:: WORK INSTRUCTIONS ::
Count the lines below that contain the string "resolution", and reply with the number alone.

------------------------------

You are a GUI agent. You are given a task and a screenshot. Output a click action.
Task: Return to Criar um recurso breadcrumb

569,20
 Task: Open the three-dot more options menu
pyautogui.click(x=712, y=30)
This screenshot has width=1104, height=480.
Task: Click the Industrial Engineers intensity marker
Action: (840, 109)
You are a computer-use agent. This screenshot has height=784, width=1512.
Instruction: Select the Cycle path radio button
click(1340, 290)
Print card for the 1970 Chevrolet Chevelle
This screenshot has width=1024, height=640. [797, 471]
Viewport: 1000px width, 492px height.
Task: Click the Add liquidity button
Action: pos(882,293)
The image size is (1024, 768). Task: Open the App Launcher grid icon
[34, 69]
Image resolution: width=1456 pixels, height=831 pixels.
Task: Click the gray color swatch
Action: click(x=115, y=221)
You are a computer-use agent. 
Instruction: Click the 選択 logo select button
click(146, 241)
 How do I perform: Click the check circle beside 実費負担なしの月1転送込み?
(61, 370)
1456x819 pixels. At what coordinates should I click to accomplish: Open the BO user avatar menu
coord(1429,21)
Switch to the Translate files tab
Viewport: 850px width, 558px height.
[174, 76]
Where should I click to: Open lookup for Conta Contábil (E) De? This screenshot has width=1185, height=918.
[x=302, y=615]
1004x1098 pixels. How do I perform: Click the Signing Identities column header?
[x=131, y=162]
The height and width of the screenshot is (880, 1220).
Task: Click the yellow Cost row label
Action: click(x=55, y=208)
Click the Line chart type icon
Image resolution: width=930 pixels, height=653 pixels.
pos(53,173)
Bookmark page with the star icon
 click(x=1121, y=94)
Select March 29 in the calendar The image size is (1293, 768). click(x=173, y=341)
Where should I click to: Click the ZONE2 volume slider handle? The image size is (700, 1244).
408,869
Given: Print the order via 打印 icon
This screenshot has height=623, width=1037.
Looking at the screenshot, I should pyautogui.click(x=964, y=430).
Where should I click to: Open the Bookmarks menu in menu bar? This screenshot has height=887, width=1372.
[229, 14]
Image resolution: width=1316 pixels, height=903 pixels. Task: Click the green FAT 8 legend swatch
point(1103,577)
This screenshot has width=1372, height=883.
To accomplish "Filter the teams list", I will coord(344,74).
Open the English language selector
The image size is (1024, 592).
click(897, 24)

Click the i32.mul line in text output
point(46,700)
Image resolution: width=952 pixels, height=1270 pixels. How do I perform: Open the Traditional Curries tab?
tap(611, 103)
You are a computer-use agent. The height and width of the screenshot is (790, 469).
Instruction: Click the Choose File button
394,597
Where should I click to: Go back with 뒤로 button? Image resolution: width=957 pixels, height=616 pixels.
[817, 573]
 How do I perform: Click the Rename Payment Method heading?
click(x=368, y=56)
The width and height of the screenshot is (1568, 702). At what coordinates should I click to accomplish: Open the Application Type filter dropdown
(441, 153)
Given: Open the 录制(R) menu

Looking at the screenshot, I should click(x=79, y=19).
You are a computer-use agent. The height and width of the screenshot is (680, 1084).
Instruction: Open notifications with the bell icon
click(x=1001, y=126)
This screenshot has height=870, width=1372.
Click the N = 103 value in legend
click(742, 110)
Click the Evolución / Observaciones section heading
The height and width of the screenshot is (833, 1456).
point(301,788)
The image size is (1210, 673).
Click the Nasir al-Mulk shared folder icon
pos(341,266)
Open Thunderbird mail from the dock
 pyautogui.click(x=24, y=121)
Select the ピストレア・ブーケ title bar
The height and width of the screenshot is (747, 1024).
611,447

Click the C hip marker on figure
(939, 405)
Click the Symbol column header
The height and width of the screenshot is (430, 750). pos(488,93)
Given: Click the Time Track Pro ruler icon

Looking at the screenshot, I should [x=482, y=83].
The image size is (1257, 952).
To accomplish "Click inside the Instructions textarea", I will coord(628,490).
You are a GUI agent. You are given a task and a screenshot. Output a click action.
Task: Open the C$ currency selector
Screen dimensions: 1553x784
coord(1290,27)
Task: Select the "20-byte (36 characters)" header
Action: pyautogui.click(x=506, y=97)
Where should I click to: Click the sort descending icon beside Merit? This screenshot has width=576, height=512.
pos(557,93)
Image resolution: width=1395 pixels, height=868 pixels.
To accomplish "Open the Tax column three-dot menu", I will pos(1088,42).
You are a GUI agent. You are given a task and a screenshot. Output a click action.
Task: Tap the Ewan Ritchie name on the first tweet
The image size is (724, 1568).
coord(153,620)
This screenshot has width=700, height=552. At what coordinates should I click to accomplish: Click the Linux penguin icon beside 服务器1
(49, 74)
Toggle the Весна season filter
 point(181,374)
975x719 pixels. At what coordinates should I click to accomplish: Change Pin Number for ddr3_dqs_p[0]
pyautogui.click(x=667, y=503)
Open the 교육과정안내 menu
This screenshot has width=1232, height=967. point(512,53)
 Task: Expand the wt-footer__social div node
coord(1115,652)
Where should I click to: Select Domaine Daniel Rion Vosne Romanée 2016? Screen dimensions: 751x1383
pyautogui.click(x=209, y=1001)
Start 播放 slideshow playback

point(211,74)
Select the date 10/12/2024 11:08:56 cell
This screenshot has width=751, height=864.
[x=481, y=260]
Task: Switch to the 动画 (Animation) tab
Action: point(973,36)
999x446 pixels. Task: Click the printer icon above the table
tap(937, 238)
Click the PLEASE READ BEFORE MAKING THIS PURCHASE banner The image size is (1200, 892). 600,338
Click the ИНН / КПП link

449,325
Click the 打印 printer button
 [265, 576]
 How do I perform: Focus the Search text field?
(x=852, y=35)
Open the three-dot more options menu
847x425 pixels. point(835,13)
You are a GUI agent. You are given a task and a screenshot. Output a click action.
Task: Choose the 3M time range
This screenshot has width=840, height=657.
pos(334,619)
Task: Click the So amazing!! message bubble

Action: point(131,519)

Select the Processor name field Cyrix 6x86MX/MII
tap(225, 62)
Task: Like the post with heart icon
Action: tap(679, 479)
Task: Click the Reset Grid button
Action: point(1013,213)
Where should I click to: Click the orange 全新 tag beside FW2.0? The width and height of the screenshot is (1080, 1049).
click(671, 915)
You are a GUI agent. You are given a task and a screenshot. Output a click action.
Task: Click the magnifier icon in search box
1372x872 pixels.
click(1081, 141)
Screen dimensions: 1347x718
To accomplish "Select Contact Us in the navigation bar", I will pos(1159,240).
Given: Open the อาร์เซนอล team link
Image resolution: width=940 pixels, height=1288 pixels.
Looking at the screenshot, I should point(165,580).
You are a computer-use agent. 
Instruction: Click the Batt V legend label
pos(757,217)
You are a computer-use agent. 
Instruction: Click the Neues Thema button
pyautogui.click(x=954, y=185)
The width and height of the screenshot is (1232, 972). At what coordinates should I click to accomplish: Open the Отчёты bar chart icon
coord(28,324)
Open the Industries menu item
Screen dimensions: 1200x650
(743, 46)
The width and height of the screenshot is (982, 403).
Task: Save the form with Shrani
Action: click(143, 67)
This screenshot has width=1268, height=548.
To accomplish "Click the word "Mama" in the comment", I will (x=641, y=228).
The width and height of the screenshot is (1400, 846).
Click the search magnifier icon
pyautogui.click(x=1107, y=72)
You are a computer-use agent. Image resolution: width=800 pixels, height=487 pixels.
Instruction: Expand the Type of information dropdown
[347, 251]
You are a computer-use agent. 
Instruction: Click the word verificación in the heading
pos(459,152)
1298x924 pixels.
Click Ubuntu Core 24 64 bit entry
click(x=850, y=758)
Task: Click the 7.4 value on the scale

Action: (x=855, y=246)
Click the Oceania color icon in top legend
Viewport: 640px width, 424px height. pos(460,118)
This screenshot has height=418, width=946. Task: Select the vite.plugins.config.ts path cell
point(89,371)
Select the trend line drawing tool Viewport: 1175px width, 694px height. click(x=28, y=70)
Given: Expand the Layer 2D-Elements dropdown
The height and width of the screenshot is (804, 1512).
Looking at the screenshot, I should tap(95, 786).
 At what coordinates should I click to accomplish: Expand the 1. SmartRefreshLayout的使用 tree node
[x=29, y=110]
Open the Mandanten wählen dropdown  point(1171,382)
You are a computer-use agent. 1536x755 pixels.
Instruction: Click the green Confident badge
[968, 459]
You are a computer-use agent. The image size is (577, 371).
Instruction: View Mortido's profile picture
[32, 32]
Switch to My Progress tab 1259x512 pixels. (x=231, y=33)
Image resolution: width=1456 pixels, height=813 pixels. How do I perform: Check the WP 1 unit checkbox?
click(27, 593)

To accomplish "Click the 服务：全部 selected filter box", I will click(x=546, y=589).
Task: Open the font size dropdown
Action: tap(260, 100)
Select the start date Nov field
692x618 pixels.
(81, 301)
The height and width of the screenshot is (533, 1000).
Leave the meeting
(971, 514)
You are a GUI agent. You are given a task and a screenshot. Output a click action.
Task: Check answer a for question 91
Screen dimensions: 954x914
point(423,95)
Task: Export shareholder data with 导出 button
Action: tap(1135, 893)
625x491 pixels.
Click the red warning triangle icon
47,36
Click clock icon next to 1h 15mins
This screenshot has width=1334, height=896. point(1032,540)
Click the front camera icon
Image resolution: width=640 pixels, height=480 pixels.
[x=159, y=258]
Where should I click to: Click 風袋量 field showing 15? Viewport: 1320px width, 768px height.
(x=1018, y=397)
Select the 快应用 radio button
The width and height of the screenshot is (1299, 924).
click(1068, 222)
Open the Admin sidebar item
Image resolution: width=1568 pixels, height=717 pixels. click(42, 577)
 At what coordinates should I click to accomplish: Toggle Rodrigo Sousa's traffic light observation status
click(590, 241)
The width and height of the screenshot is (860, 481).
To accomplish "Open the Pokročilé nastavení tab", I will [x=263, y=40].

------------------------------

:: EXPECTED OUTPUT ::
11